Изменить размер шрифта - +
И смутно пока, ой как далеко забрезжили мысли о прощении. Но Тайкино-то лицо перед очию, зареванное, вспухшее, заломленное назад.

– Нельзя так, врешь, попишко! – вспыхнул снова, залился краской. – Коли меня бы обидели, я бы еще ладно… Но коли друга сердешного. И-эх! – взмахнул рукою, вонзил лопату, пошел прочь, в камере бросился на койку.

Думал, долго думал, с головою уйдя в одеяло. И в какой-то миг осенило, и своя сердечная смута стала понятной. «Ведь не все же смирные. Кто-то норовистый, не захочет. Не все парны. Вот он на смирных-то и сядет, и поедет. Ведь на смирных и едут: ногами шею оплетут – и едут. Да и мало что едут, дак всяким худым словом обзываются. И тогда выходит, что ты вовсе скотина: всем хорош и всем гож. А ежели на меня сядут, выходит, и я вези? Э не-е. Не на того напали. Дай срок воли дождаться».

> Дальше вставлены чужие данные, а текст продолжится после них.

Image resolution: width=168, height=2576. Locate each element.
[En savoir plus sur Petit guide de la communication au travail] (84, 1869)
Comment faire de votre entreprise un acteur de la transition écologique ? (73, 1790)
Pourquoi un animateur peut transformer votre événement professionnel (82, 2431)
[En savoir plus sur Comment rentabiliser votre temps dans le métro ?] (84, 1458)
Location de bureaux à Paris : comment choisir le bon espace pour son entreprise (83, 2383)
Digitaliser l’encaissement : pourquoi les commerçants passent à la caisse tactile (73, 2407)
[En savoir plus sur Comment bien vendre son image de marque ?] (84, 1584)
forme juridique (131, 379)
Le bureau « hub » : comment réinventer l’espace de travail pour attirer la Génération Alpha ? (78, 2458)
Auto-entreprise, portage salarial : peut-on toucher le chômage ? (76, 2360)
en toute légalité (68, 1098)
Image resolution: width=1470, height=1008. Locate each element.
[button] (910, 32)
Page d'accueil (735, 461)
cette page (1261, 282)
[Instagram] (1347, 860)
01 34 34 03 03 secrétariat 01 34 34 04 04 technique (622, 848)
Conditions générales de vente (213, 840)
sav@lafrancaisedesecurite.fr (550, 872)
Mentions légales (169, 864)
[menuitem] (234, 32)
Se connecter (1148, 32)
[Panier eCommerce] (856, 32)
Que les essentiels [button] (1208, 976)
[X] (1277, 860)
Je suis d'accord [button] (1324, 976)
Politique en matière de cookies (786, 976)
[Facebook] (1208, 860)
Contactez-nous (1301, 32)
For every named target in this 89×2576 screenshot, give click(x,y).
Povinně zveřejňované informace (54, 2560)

С одной стороны от Доната жил штафирка, коллежский регистратор, которому вышло наказанье в тридцать пять розог, и он с тайным трепетом поджидал его. Подходил к каждому и со слезами на глазах вопрошал: «Братцы, перенесу ли позор?» С другой стороны, ближе к дверям, занимал койку Петр Симагин. Симагин был молчалив и необычайно бледен; глаза туманные, смутные, как закопченное стекло; он постоянно дергал головою, старался подглядеть за плечо; наверное, виделось, как гонятся за ним и настигают. На работы его не слали, и Симагин, ежели не гулял по двору в одиночестве, заложив руки за спину, то сосредоточенно сидел на койке и углубленно думал. Никто не пробовал его задирать или выведать что о прошлой жизни, видно, туманные, словно бы пустые глаза, глядящие сквозь, отпугивали любого охочего до насмешки человека. Симагин, однако, ни словами, ни поведением своим не выказывал слабости духа: он, наверное, собрал себя воедино, чтобы более уже не расслабляться и все перенесть, что уготовано судьбой. И хотя за все время он ни разу ни с кем не завел разговора, но часто, без особой причины в деле иль беседе, каждый невольно оборачивался в ту сторону, где находился безмолвный преступник, словно бы искал поддержки и совета…

Донат и Симагин долго были в камере одни, пока прочие сожители вели повседневную работу, но и тут меж ними не затеялось ни слова, ни полслова. Явился Старков, подсел к парню, часто нагибался, пытался в куколе одеяла разглядеть Донатово лицо.

– Будущая кровь мучит, – осторожно начал беглый поп. – Она еще не пролилась, но уже отзывается. Не убий, сыне…

И тут Симагин впервые разверз уста: голос был сухой, скрипучий, слова отрывистые и ударяли, как розгой.

– Врешь же, отец! Разве на свете сотворено два Адама? Разве был Адам-господин и Адам-раб? Хоть чистого вьюношу не сбивай с пути живого! Не сбивай!

– Я не сбиваю, но я лечу. Я же духовник. Ты говоришь: все пошли от Адама. И верно, все дети Божии, все мы стадо Христово. Но как деревья в лесу разные, так и дети пошли разной дорогой. Бог велел ограничить богатство, но он не велел отнимать его совсем, чтобы богатые имели возможность помогать бедным.

– Его не будущая кровь мучит, – ткнул Симагин перстом в сторону Доната. – Его мучит непролитая кровь, которой надлежало пролиться. Но вот прольется кровь, и какой же цветок вырастет на ней? Вырастет дерево счастья. Доколе же терпеть, доколе! – неожиданно вскричал Симагин и вскочил, заметался по камере.

Только сейчас понималось, как мучит его неволя, как жаль ему несбывшихся надежд. Теперь осталось терпеть лишь. А сколько терпеть и готов ли он? Старков с жалостью смотрел на Симагина, наверное предвидя все его будущие душевные страдания. И если телесные муки еще можно перенесть неукротимому человеку, то сердечные – нестерпимы, коли нет смирения.

– Ежели без смирения, ежели кровь-то пролита, и неуж вы думаете всерьез, что она не отзовется? – с жалостью посмотрел Старков.